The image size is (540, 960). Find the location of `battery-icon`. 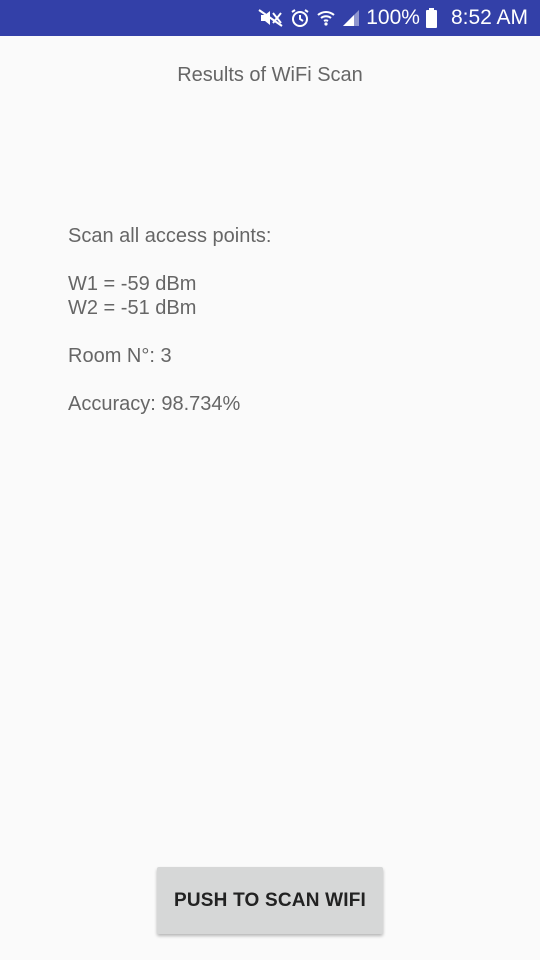

battery-icon is located at coordinates (431, 18).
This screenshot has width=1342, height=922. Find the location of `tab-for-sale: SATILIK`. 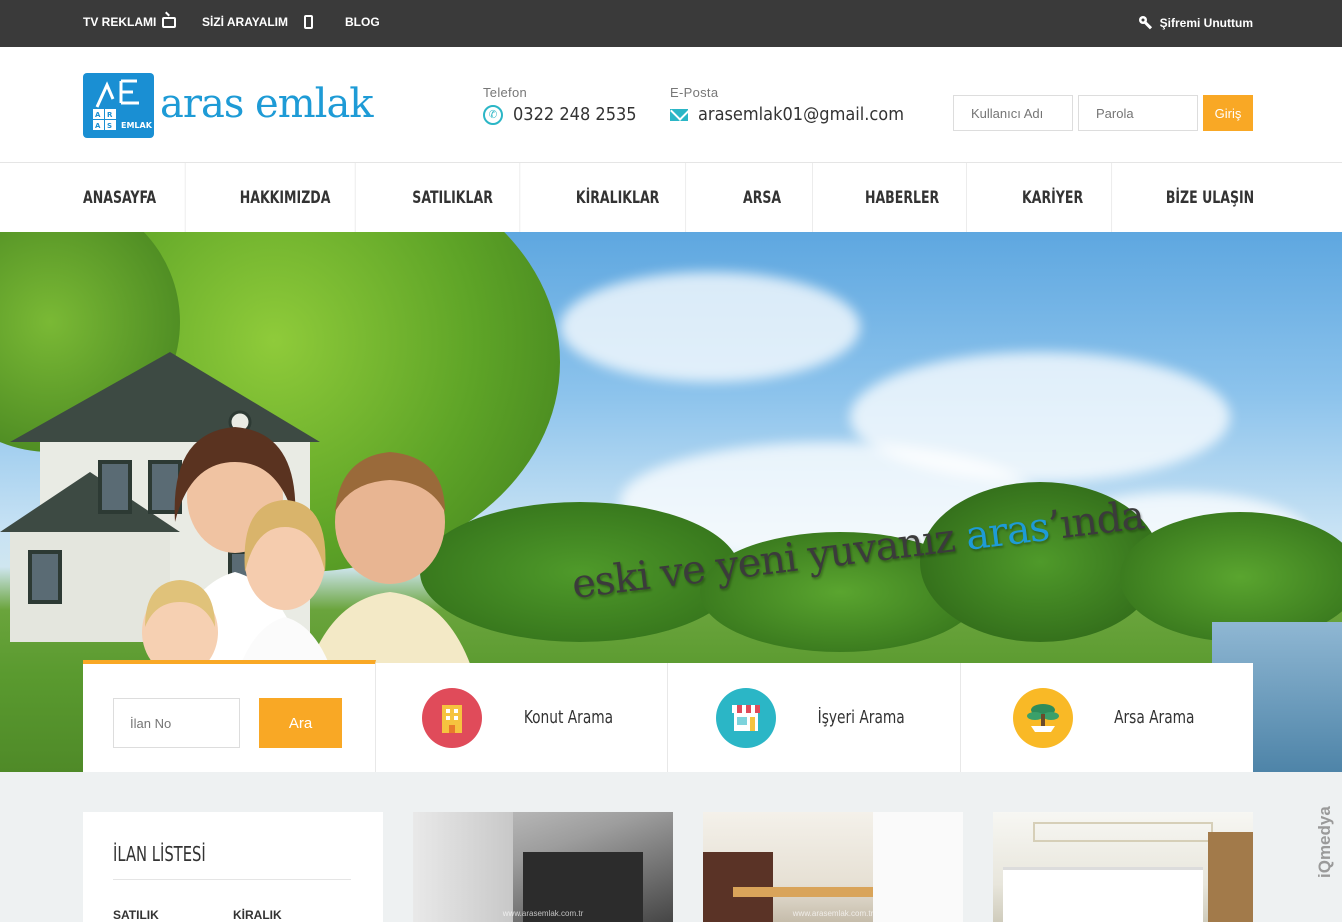

tab-for-sale: SATILIK is located at coordinates (136, 915).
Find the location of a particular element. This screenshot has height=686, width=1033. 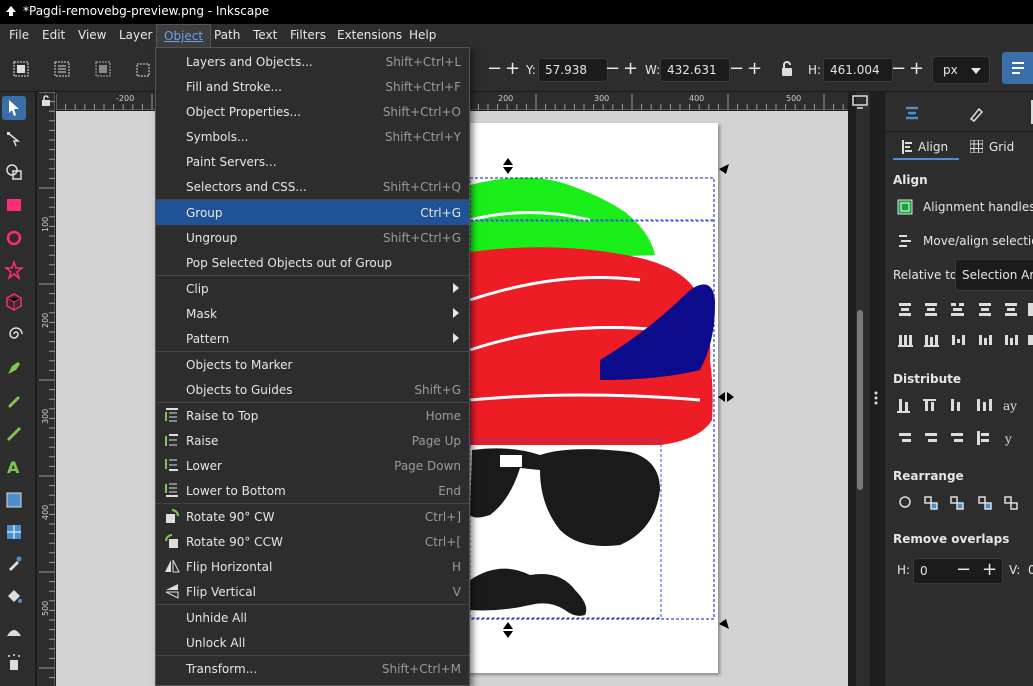

menu-item-group: Group Ctrl+G is located at coordinates (312, 212).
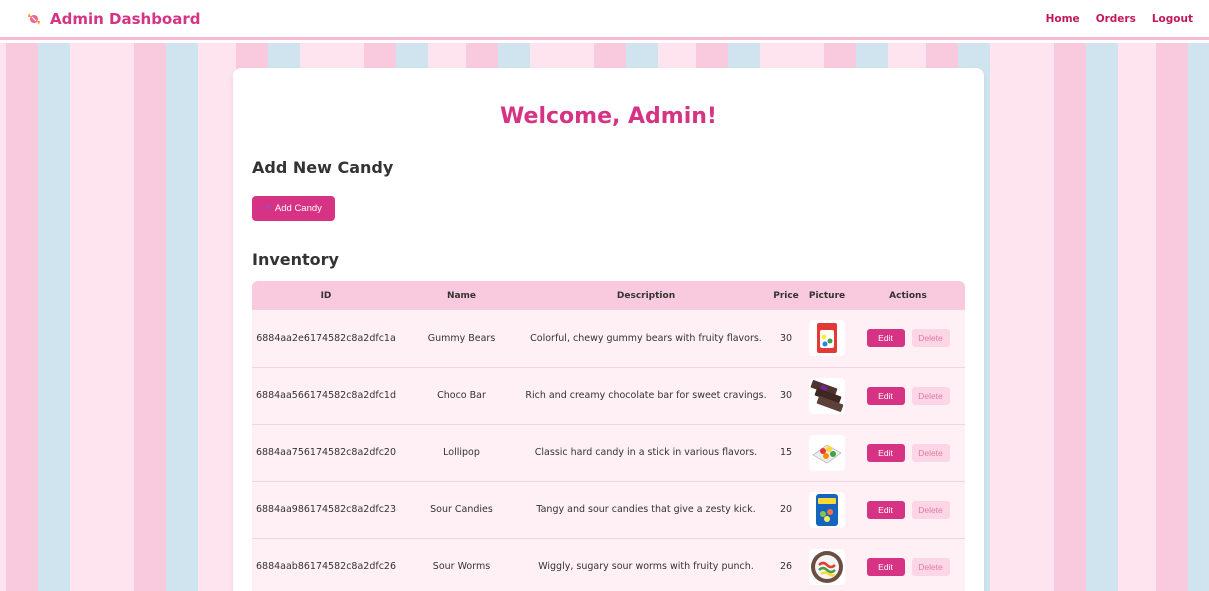 Image resolution: width=1209 pixels, height=591 pixels. What do you see at coordinates (462, 566) in the screenshot?
I see `cell-name: Sour Worms` at bounding box center [462, 566].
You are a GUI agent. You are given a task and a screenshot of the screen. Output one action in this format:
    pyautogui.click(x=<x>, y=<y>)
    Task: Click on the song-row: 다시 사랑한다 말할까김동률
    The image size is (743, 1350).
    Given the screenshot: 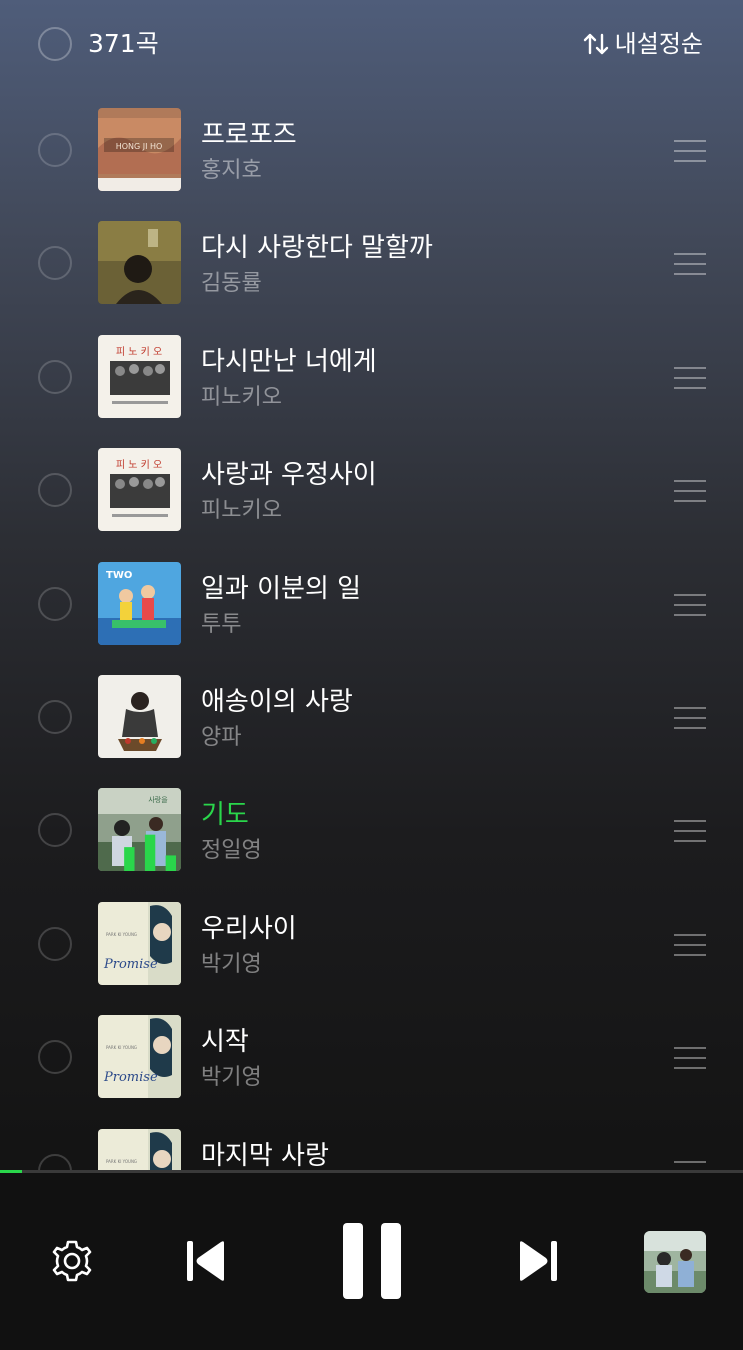 What is the action you would take?
    pyautogui.click(x=372, y=264)
    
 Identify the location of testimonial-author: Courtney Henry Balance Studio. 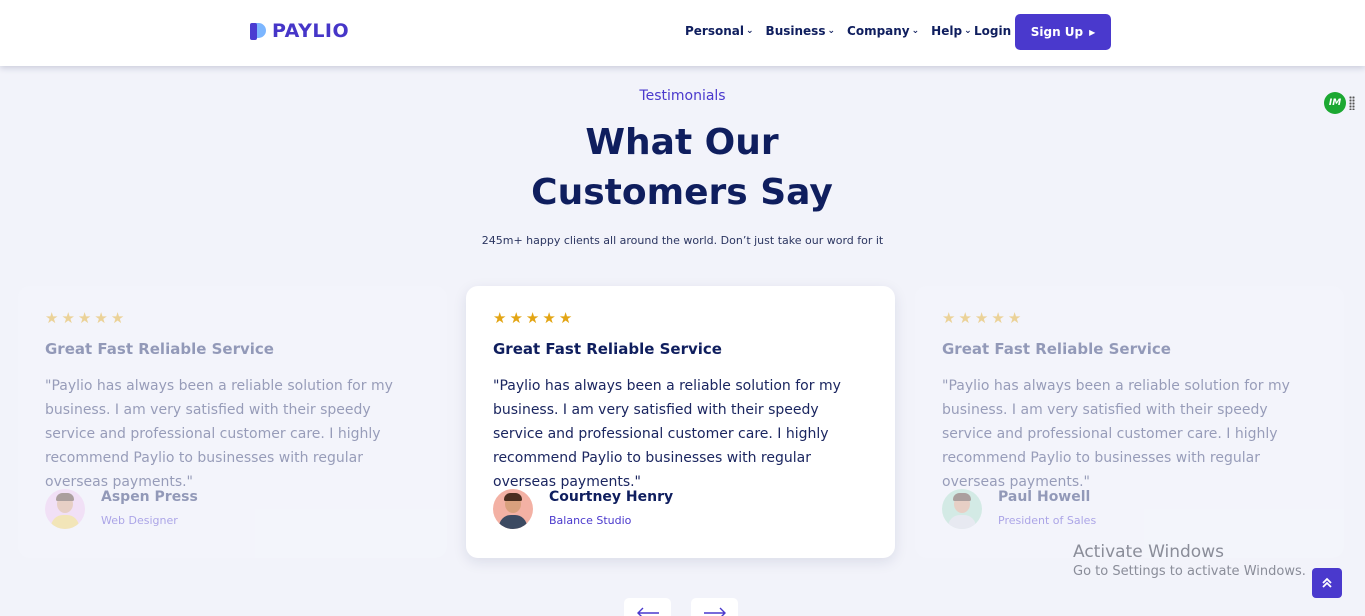
(583, 509).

= = = = =

• **To do**:
Please return the lines above word for word, starting with the first one and going on through the line that contains "battery-icon is located". Leave the pictures out of your answer.

• **Problem solution**:
The image size is (540, 960). Find the location of `battery-icon`. 

battery-icon is located at coordinates (431, 18).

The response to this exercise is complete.